Growing up in the middle east, you pick-up on a few facts. Cabs don’t have meters. Everyone expects you to haggle. Everyone will offer you food. Most governments seem corrupt and unstable. Western governments less so. Westerners are less and more friendly all at the same time. America is really powerful and stable. Americans are really nice.
We held these truths to be self-evident. Back then.
The 2020 US presidential election is on-track to be the election with the most number of people voting. We all know why.
With the election days away, I imagine a lot of the US is having to look internally, to figure out who they are and how much they care about their communal identity. This has made me, a non-American, look internally too. Here’s why.
I was born in Tehran, raised by an Iranian family, with Iranian friends, in an Iranian school. I ate Iranian food, had Iranian manners and spoke the Iranian language. I am Iranian by any measure of the word even if I’ve lived in the UK for the past 10 years.
Yet, if you hear me speak English, I speak with a General American accent. Not only that, but I use American pop-culture to make my point, my idioms, hell I curse like an American. A few years ago you could say after a short conversation with me that I might even have “American ideals” (The mother of catch-all terms).

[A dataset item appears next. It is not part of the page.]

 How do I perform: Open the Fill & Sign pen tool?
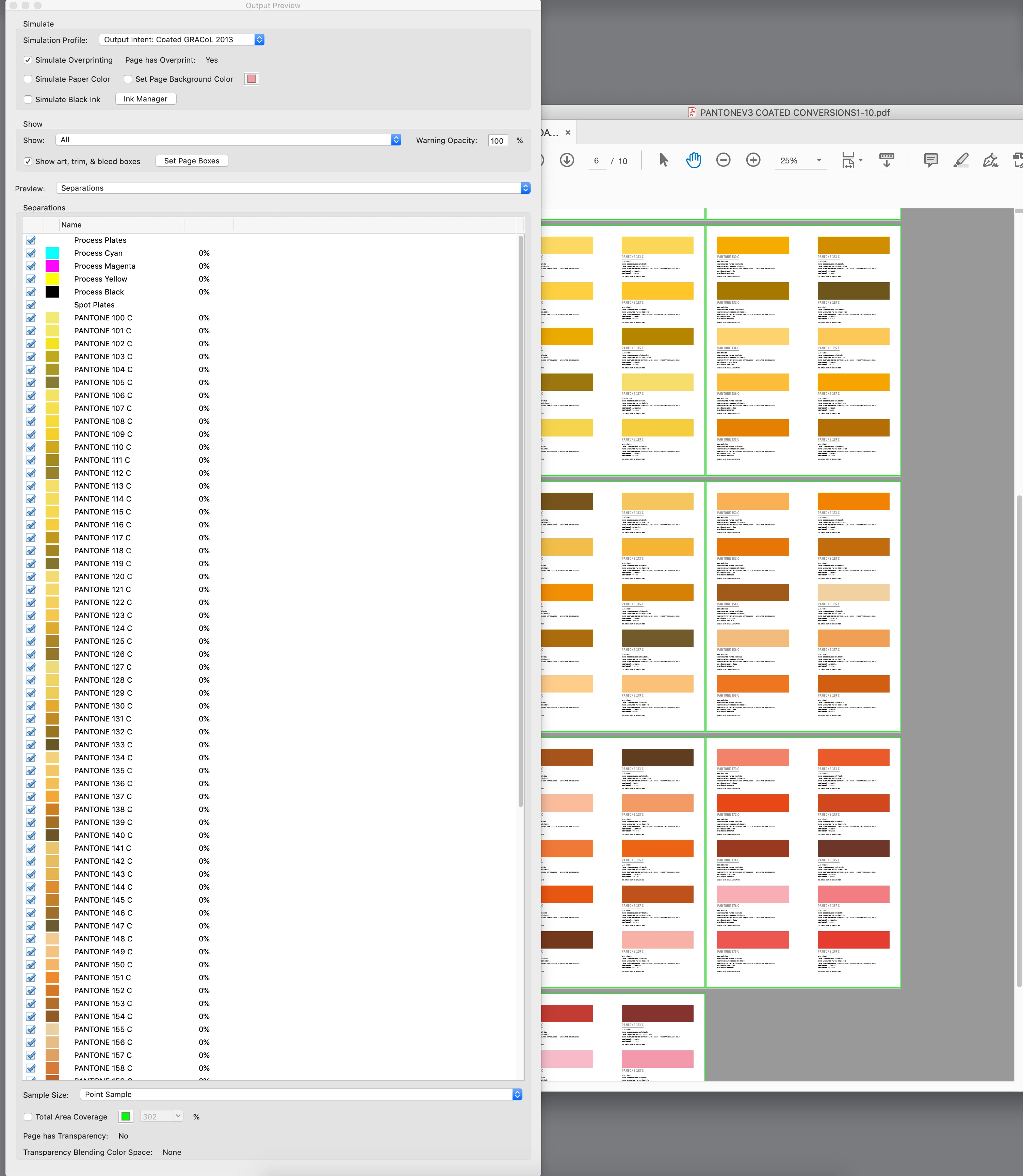tap(990, 160)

Surprisingly, I’m not a rare animal. There are many people all over the globe that learn English through exposure to the American cultural foghorn. For me it was the likes of Nickelodeon and Cartoon Network on Bootleg cable TV resold by Robin Hood “salesmen”, forming me into who I am today. Johnny Bravo, Scooby Doo, and the Power Puff Girls taught me more than just my A, B, Cs. Maybe they contributed to shrinking the distance between me and the intended audience: the average American child.

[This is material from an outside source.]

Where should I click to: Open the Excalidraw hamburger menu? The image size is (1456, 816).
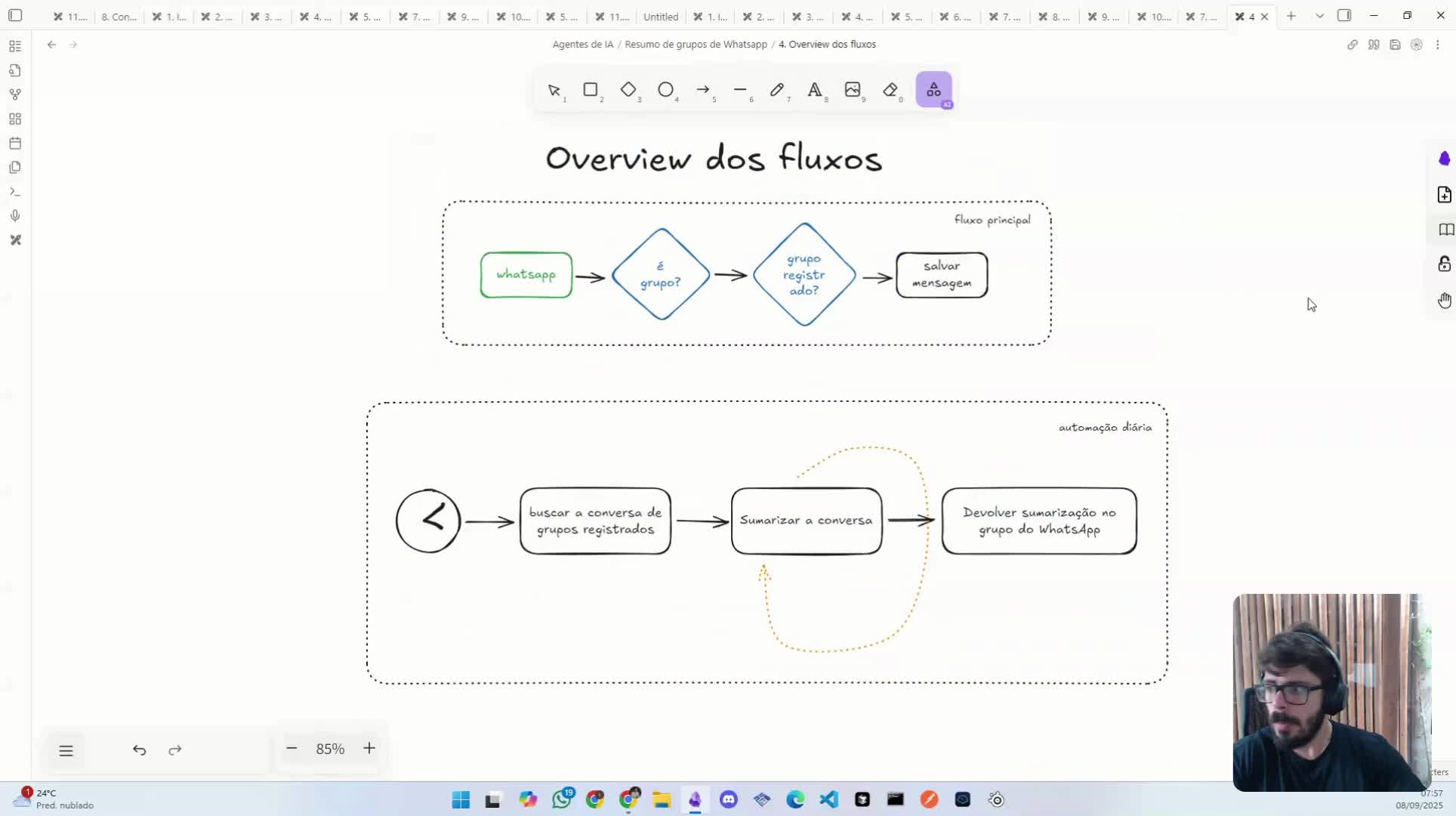coord(66,750)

I know that conflating the real American identity with the version blasted out to the rest of the world is like mistaking the picture of the sun for the one that can give you a tan. Pop-culture and the real culture are like an object and it’s reflection. I do think there are rare, amazing occasions, where the culture and it’s reflection are close enough for the discrepancies to be forgiven. America has come close to this status in the past. Recently there has been a crack appearing in this mirror, leaving people like me, on the other side of the glass, distorted.
I carried this secret American identity with me until 2016, when suddenly I had very good reason to pause. Afterall, for a brief period in 2017 I was explicitly banned from the US. Needless to say it was a very confusing year for everyone. A lot of weird things happened, Brexit (For another day), Trump, my decision to pursue a PhD. Weird year overall. That election told me that the little American angel/devil on my shoulder missed out a very very large part of what America had been struggling with. It felt like finding a new mole, except it was a whole new limb. It felt like finding out your mom has been ignoring her health and is now at the mercy of an ambulance.

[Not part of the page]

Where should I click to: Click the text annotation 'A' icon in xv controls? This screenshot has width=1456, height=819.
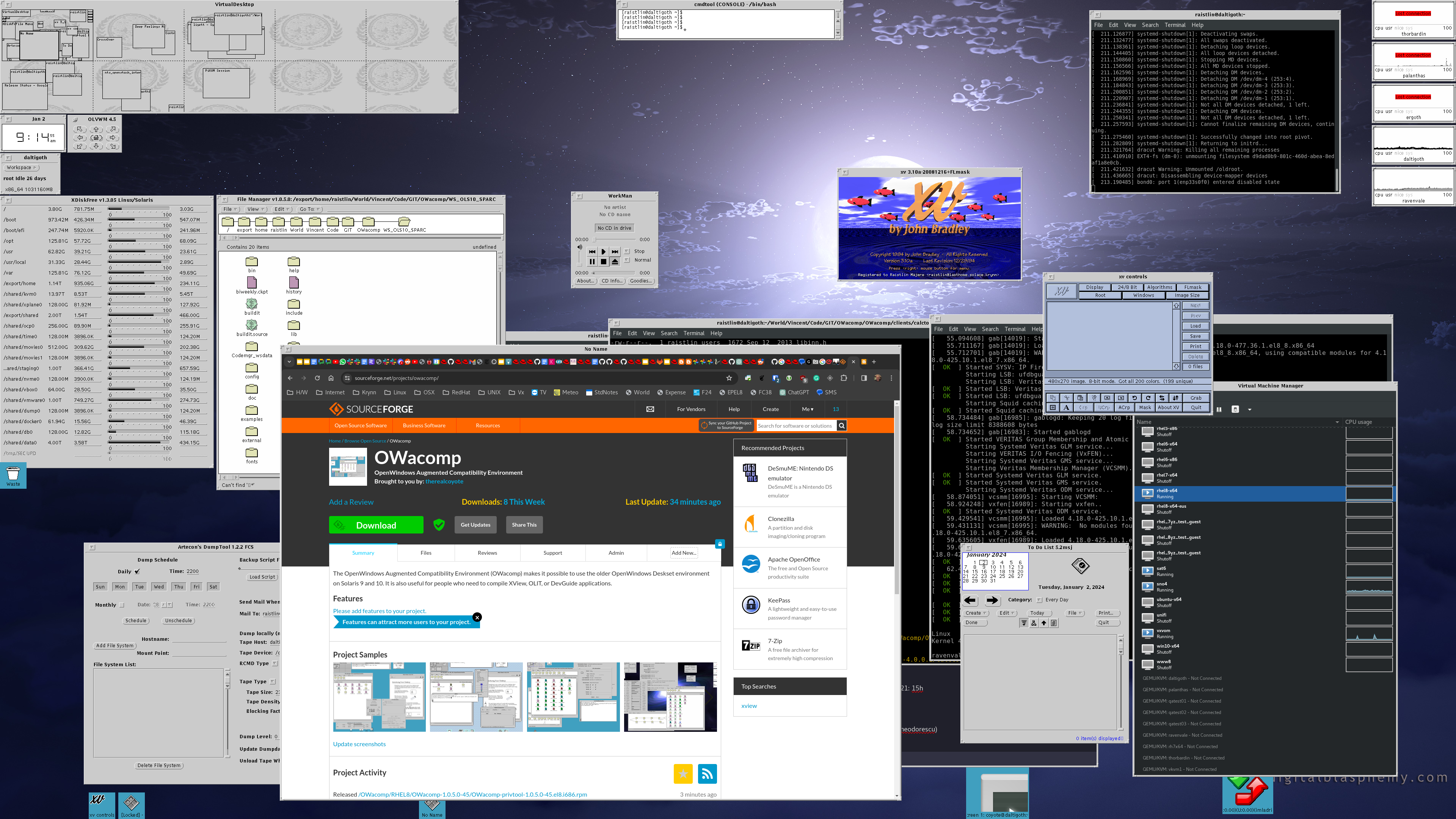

I am saying this because I think a lot of Americans felt this way as well (Many were very happy). This might explain the reason why Americans are flocking to the polls this time around. It is politics of course. But not like it has been about politics in our lifetimes. It’s not a fight between Trump and Biden or their policies, I have always felt the American government is built in such a robust way to mitigate the effect of any one bad egg. I’m not even going to get into the policy repercussions for the rest of the world. You know, for places like.. Iran. It’s not really about that.
This time it’s about identity. It’s about who America is. The American president has always been the avatar of the American spirit. More than any other national leader, the US president actually seems to embody what the country represents, at least so far. Other countries, the president is just another politician, usually a corrupt one. Not America. Not usually. At least, not publicly.
So who is America? Not only does America need to know, but we need to know. I need to know.
If you are eligible, go vote. It’s important, at least that should be self-evident.